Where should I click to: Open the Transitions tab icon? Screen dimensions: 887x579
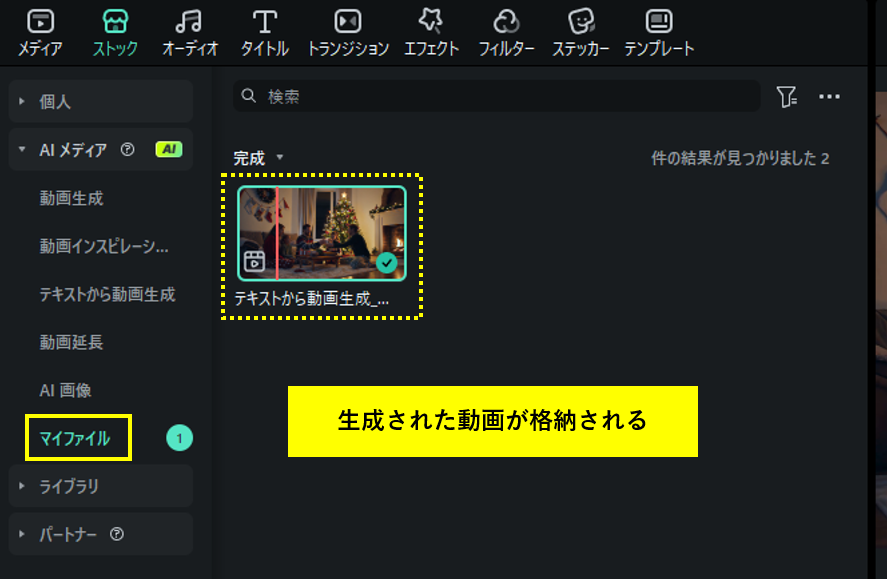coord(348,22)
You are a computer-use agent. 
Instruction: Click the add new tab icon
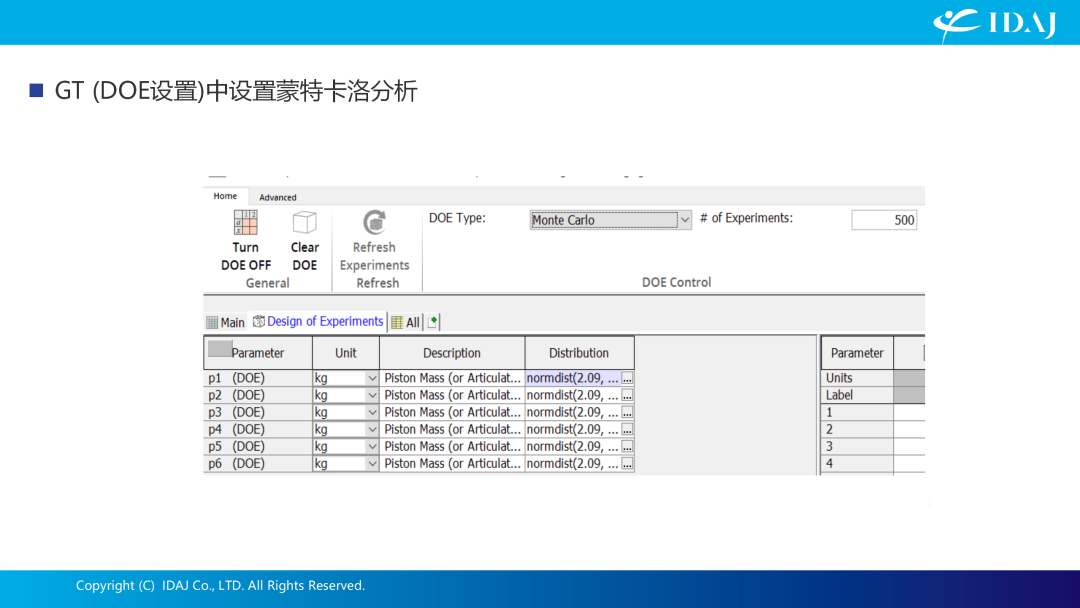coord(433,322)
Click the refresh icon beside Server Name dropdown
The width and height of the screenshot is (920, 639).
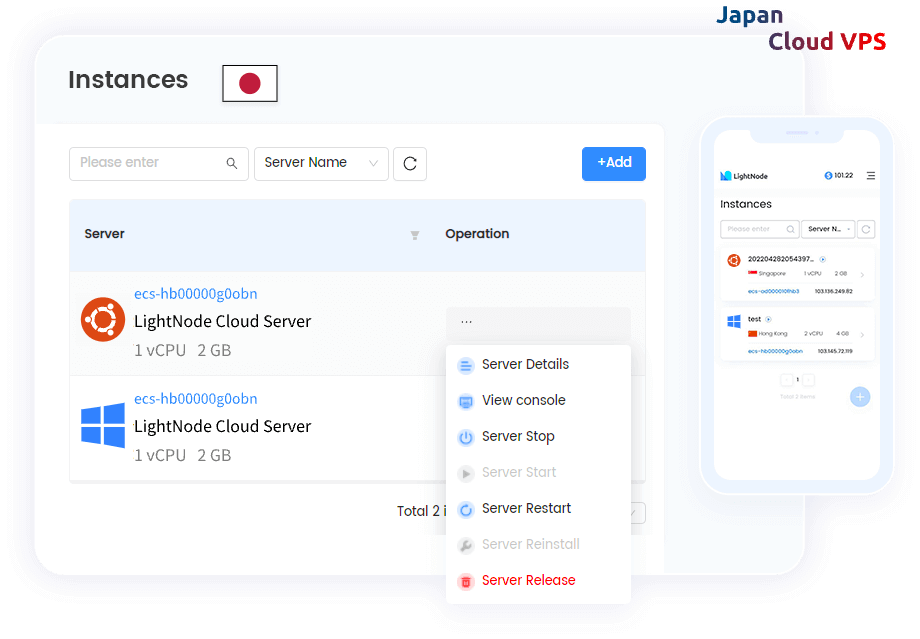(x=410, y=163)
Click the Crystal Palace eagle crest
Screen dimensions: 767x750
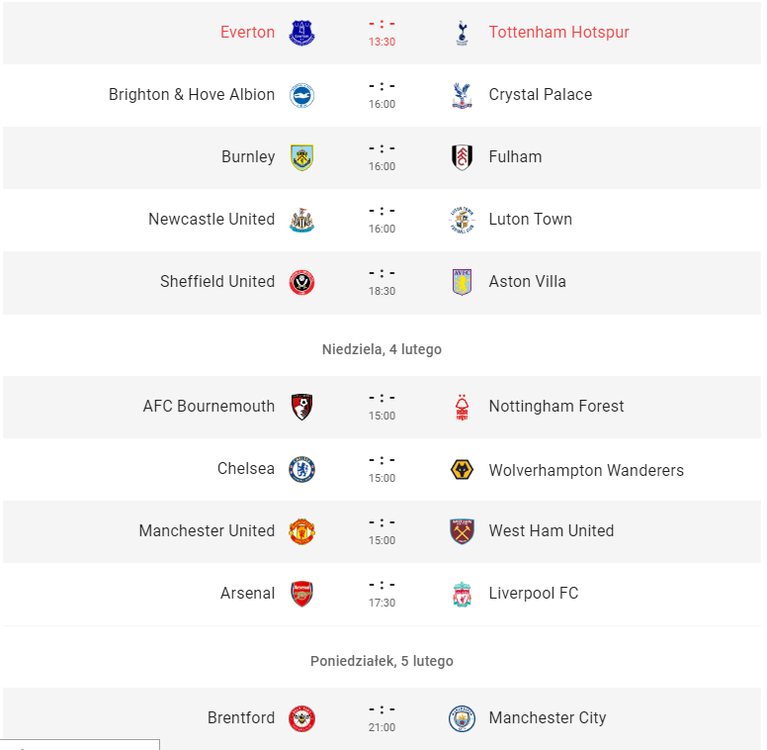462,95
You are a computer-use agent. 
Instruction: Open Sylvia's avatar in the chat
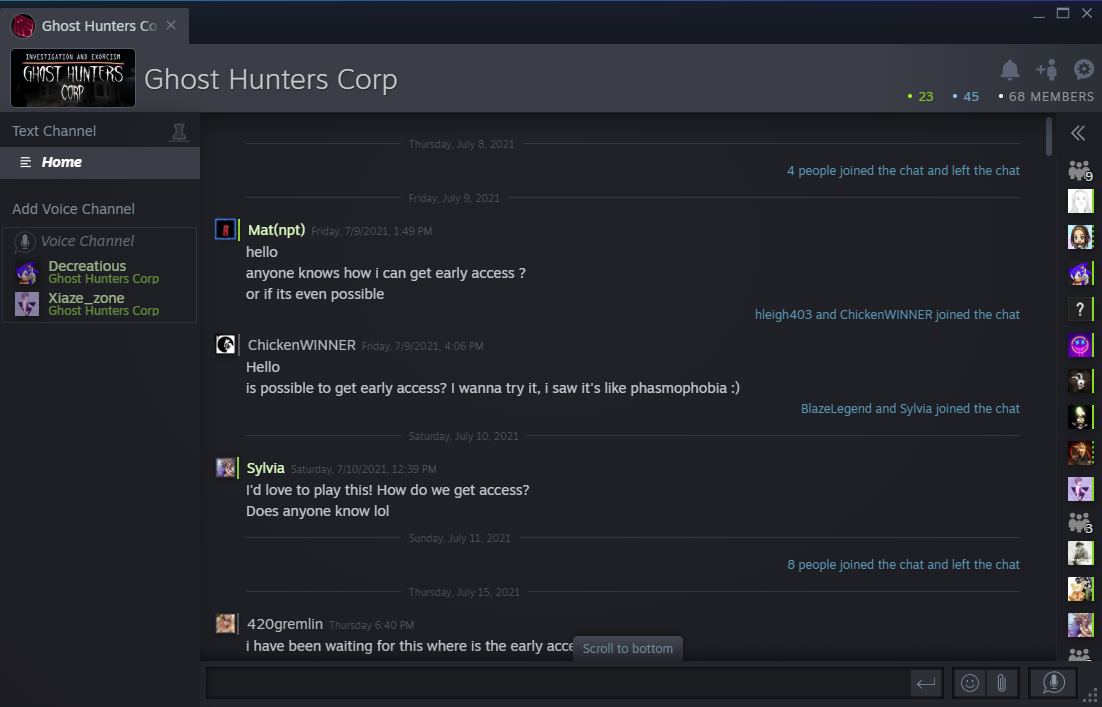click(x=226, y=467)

[INSTRUCTIONS TO FOLLOW]
Leaving the images behind, set down every entry word for word.

[YOUR SOLUTION]
Where should I click to: Open the Transitions tab icon? Screen dimensions: 887x579
coord(348,22)
You are a computer-use agent. 
Instruction: Click the add new tab icon
coord(433,322)
Click the refresh icon beside Server Name dropdown
The width and height of the screenshot is (920, 639).
(x=410, y=163)
Click the Crystal Palace eagle crest
Screen dimensions: 767x750
462,95
You are a computer-use agent. 
Instruction: Open Sylvia's avatar in the chat
click(x=226, y=467)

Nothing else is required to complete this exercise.